##### Recorded data

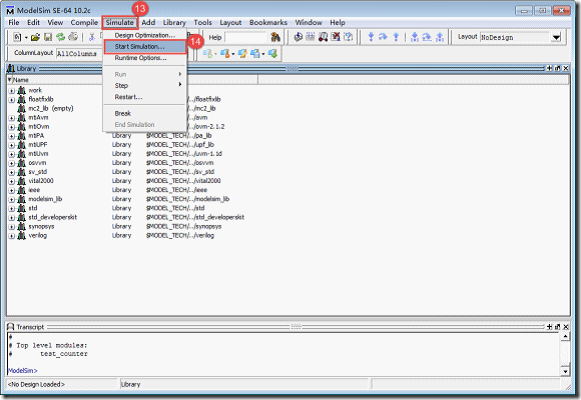Image resolution: width=581 pixels, height=400 pixels.
Task: Click the Transcript scrollbar down arrow
Action: [565, 371]
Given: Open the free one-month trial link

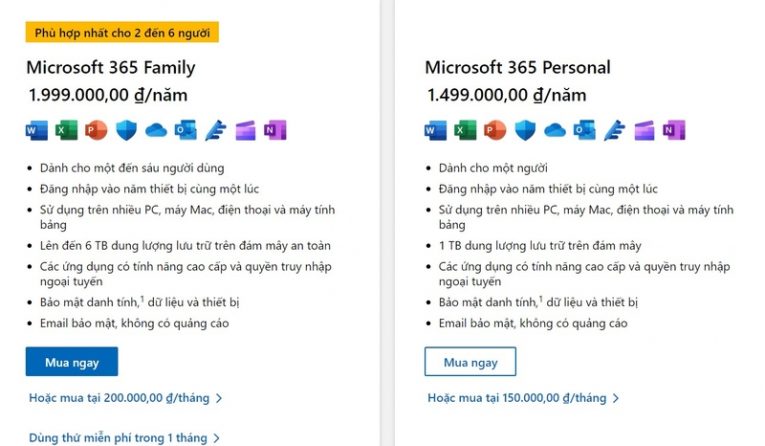Looking at the screenshot, I should (x=124, y=438).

##########

◆ **The request**: Report every line in the rows above that contains the word "Open", treating uppercase and lowercase as different.

◆ **Task solution**:
Given: Open the free one-month trial link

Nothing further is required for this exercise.